Tokenisation

Last updated:
Created:

The simplest tokeniser:

  1. Splits text into chunks in some rule-based way, e.g. a word-based tokeniser would split on sentences and punctuation.
text = "Hello, world!"
tokens = text.split()
print(tokens)
['Hello,', 'world!']

Python's split() method only splits on spaces by default. We can use regular expressions to cover spaces and punctuation that also delimit words.

How does the re.findall(r'\w+|[^\w\s]') regex work?

It has two parts separated by | (which means "or"):

  • \w+ matches one or more word characters (letters, digits, underscores).
  • [^\w\s] matches anything that's not a word character and not whitespace. So it matches punctuation.

The ^ inside the brackets [^...] means "not", so [^\w\s] literally means "not a word character, not whitespace".

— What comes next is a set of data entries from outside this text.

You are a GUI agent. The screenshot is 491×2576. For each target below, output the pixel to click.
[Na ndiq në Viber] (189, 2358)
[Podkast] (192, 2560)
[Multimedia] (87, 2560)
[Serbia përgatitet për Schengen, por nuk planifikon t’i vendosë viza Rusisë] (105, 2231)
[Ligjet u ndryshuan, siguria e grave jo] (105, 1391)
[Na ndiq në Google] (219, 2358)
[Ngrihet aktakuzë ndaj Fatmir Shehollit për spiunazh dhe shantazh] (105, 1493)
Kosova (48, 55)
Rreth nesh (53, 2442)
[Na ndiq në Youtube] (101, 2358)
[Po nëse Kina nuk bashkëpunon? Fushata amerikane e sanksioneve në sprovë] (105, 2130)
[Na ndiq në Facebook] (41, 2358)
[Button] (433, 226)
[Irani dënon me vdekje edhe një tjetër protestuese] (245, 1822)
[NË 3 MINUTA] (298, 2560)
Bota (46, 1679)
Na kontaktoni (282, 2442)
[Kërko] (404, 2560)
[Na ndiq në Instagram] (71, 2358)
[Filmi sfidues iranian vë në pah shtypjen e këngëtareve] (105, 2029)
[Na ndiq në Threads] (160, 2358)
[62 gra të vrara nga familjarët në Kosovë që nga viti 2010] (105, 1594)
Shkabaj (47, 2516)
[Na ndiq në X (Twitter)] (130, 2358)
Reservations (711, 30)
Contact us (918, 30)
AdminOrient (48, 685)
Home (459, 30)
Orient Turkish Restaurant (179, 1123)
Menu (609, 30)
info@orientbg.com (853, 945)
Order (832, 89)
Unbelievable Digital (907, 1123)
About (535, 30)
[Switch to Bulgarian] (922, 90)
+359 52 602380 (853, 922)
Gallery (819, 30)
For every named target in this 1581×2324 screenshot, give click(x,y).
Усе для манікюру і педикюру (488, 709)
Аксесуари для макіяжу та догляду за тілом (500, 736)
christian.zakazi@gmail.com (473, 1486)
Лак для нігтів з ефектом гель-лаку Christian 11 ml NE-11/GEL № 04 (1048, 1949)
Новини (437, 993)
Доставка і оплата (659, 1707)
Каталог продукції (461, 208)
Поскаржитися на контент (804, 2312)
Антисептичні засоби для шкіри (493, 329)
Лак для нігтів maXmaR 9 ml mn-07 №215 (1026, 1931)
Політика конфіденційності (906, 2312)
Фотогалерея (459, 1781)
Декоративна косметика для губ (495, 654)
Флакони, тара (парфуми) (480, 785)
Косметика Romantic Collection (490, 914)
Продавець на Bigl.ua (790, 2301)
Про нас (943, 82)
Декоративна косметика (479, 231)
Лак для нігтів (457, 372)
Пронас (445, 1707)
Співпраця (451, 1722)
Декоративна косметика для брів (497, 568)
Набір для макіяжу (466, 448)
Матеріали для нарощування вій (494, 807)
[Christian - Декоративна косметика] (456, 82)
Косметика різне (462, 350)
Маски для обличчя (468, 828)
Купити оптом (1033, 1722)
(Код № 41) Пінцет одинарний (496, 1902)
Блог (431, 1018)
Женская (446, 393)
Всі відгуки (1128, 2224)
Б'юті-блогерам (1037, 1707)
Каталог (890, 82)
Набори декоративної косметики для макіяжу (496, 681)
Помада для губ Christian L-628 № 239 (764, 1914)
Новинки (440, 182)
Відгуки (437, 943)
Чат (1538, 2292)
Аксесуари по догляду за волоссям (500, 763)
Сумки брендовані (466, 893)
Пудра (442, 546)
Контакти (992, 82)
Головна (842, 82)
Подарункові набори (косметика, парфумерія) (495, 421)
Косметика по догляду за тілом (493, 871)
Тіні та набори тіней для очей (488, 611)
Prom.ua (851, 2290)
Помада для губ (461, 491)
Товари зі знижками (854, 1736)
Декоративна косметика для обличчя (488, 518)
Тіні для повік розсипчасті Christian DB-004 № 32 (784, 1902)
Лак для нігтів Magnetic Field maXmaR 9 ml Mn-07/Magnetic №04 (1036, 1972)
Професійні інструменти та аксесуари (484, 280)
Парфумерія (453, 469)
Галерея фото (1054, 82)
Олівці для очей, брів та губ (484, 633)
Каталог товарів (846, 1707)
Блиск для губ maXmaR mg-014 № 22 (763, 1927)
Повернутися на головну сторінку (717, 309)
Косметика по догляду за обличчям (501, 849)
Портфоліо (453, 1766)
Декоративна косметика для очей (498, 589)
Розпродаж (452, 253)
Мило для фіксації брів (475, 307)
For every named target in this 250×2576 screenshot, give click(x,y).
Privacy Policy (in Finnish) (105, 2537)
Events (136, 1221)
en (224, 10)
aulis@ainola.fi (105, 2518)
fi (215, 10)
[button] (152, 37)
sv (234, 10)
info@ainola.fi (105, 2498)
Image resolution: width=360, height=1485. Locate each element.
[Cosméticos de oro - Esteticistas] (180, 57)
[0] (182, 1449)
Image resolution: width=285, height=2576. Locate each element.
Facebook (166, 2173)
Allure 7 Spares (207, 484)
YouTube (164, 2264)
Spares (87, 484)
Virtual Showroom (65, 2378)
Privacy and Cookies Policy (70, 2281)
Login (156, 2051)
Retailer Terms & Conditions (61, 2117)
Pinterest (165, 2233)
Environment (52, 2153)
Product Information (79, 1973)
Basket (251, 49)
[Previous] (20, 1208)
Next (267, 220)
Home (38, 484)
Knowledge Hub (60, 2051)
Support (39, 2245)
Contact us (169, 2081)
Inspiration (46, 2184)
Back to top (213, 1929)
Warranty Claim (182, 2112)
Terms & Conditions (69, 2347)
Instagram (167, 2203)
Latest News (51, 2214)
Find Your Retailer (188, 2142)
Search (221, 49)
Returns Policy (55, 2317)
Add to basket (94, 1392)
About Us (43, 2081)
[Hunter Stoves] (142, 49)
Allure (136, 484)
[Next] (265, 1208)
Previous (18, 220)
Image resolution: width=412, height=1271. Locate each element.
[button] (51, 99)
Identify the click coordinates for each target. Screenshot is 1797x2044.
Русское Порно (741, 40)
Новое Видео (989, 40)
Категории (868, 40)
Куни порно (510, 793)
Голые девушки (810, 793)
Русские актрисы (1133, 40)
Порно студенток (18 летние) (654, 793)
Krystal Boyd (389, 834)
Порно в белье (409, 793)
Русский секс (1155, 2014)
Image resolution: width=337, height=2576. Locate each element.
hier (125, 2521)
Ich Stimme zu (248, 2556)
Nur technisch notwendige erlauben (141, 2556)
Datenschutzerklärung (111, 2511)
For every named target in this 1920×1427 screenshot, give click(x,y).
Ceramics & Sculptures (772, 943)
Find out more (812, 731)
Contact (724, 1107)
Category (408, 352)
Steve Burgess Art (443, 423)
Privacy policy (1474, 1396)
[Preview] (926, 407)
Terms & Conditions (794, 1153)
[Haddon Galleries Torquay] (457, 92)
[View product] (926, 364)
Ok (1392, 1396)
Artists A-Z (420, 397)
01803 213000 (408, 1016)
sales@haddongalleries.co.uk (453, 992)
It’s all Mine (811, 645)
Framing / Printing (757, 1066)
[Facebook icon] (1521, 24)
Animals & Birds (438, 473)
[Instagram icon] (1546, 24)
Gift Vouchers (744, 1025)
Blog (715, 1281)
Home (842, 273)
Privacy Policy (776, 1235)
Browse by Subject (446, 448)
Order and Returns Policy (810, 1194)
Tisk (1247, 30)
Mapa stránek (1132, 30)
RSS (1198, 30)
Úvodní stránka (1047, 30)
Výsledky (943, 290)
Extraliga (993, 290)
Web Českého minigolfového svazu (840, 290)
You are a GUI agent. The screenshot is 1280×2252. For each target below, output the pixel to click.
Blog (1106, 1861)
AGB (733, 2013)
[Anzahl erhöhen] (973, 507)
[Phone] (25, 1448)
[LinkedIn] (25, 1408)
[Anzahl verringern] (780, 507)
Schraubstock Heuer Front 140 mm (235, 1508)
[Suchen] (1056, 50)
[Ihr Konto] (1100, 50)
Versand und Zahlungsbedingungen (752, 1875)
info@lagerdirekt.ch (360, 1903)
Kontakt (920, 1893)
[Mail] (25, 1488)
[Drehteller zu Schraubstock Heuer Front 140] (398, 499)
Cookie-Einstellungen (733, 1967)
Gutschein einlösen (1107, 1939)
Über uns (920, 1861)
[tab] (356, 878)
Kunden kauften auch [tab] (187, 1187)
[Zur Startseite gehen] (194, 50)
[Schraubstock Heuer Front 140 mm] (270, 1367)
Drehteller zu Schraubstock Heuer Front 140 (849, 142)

Both split() and findall() break text into pieces, but they work differently:

  • split(): You tell it what to remove (the separators), and it gives you what's left.
  • findall(): You tell it what to keep (the pattern), and it gives you all matches.
import re
tokens = re.findall(r'\w+|[^\w\s]', text)
print(tokens)
['Hello', ',', 'world', '!']
  1. Maps those chunks to numeric values:
vocab = {token: idx for idx, token in enumerate(set(tokens))}
print(vocab)
{'Hello': 0, ',': 1, '!': 2, 'world': 3}
token_ids = [vocab[token] for token in tokens]
print(token_ids)
[0, 1, 3, 2]

If we try to tokenise text with a word not in our vocabulary, we'd get a KeyError. So we need our first example of a special token, <UNK>.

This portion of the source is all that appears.